Thursday, October 16, 2008

People We Think Are Bamas

Every Friday, here at Gus Johnson's Whisper, we are running a regular feature called 'People We Think Are Bamas'.  For an explanation and some background, check out the original post.

Welcome back to our Friday “People We think Are Bamas” column. It’s been another lousy week for life in general. The stock market sucks. People continue to work themselves into a frenzy over the non-existant crisis.  I work from home like an Avon saleswoman (“Hi, we got some really nice eyeliner and lip gloss for y'all…wanna have a party?”).  

This week’s bama is Colin Farrell. I had to spell check his last name. Does it have one “r” and two “l”s or two “r”s and one “l”? Turns out his last name contains two “r”s and two “l”s. Pissed me off. Also, in the ultimate monkey wrench, his last name has an “a”, not an “e” to start. 


Why is he a bama? This question is like asking, “Why did Kevin want to touch Winnie Cooper?” Because she was hot. But that is not why Colin Farrell is a bama. He is a bama for singlehandedly ruining one of gusjohnsonswhispers’ favorite people in history of all time: Alexander the Great.  

We looked forward to the movie “Alexander” like a college senior looking forward to asking a college freshman at a bar: “You ready to get out of here?” Hopes of an epic moment. We saw previews and tight one-liners. Instead, we got Jared Leto constantly saying over and over “Alexander” except he said it in a weird pseudo British-Baltimorean accent that sounded like “Alekzonder”. And we can’t get the image of Farrell’s bare white a$$ out of our heads after his sesh with Rosario Dawson.

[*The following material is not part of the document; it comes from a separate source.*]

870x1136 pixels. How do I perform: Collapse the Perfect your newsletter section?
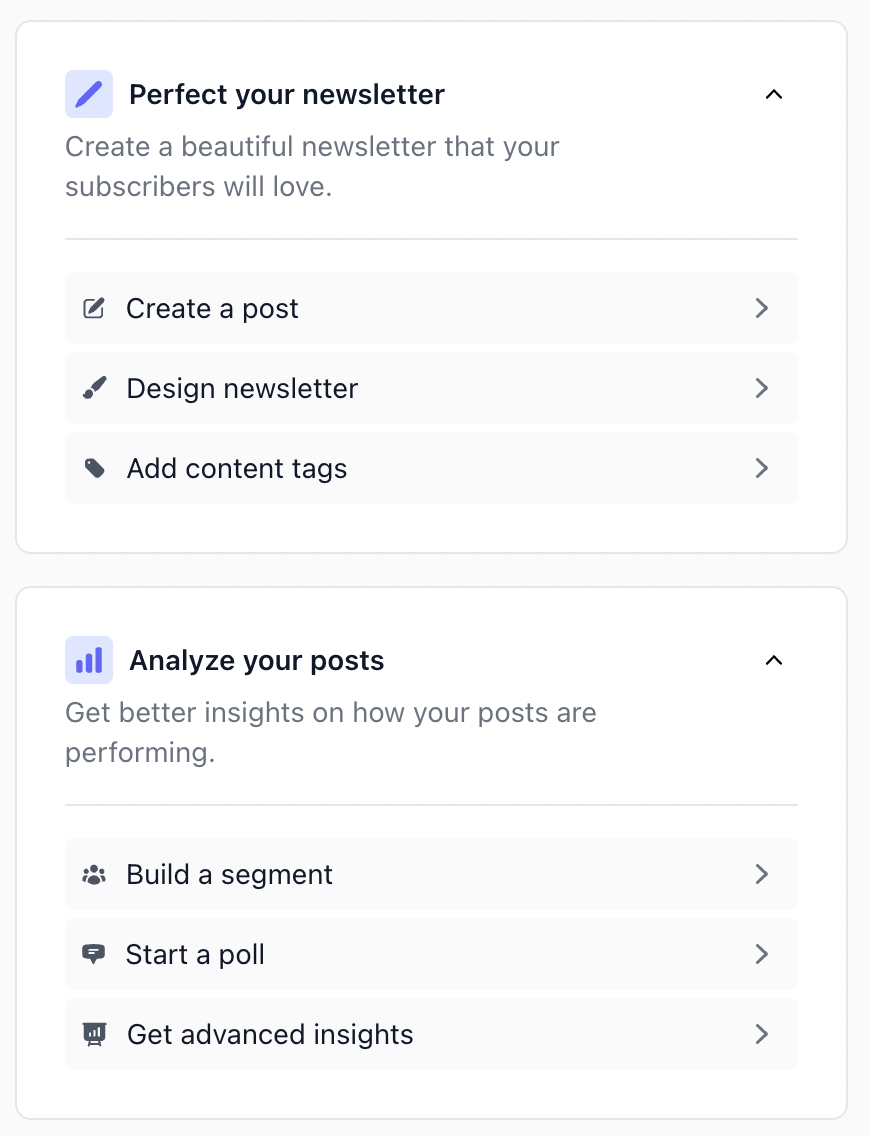click(x=774, y=94)
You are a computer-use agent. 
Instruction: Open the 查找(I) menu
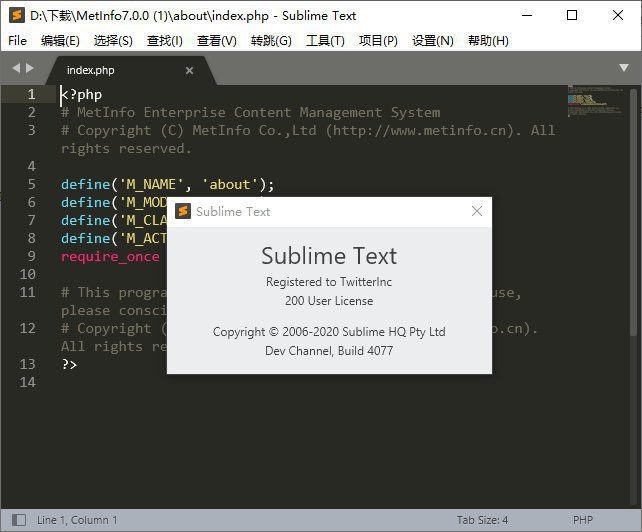[165, 40]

Rosario, do us a favor, hon, when Colin Farrell comes at you, please pull the covers up over his naked body. You’re embarrassing yourself out there.  

This is how they depict arguably the greatest leader in history? Always crying and kissing Jared Leto on the mouth? Come on. He conquered whatever he wanted. I repeat: he conquered whatever he wanted. Hey Alexander, what do you want to conquer today? I think I’ll conquer Texas…and he did. And he left the locals to govern. Bam. No one does that anymore.  Nowadays, it's all: 'I conquer you and I'll leave some guys here to do it like I do it back where I'm cool.'

 The only great scene in the movie is when Alexander’s super game tight horse Bucephalus dies. I came close to tears. BUT THAT DOESN’T EXCUSE COLIN FARRELL. Another reason he is a bama is he always wears that fake-me-out rasta knit cap just above his hairline so it looks like it is about to fall off…but it always stays on…always. The deliberate non-deliberateness of that look makes me sick.  Also, S.W.A.T. was terrible.

It’s like how Bill Belichick wears the sweatshirt with the cut off sleeves to be all like “What!” but that means he sits in his office before the game with the hooded sweaty and scissors cutting off the sleeves. “Hey Coach, I was wondering…” “Just a minute, I have to finish cutting off this one last sleeve and I’ll be right with you. Also, can you grab an oven mit and take the cookies out?Remember, they need to sit for 10 minutes before you put your little hands on them…I made snicker doodles. Tell Adalius and Richard I’ll be there in one hot minute.”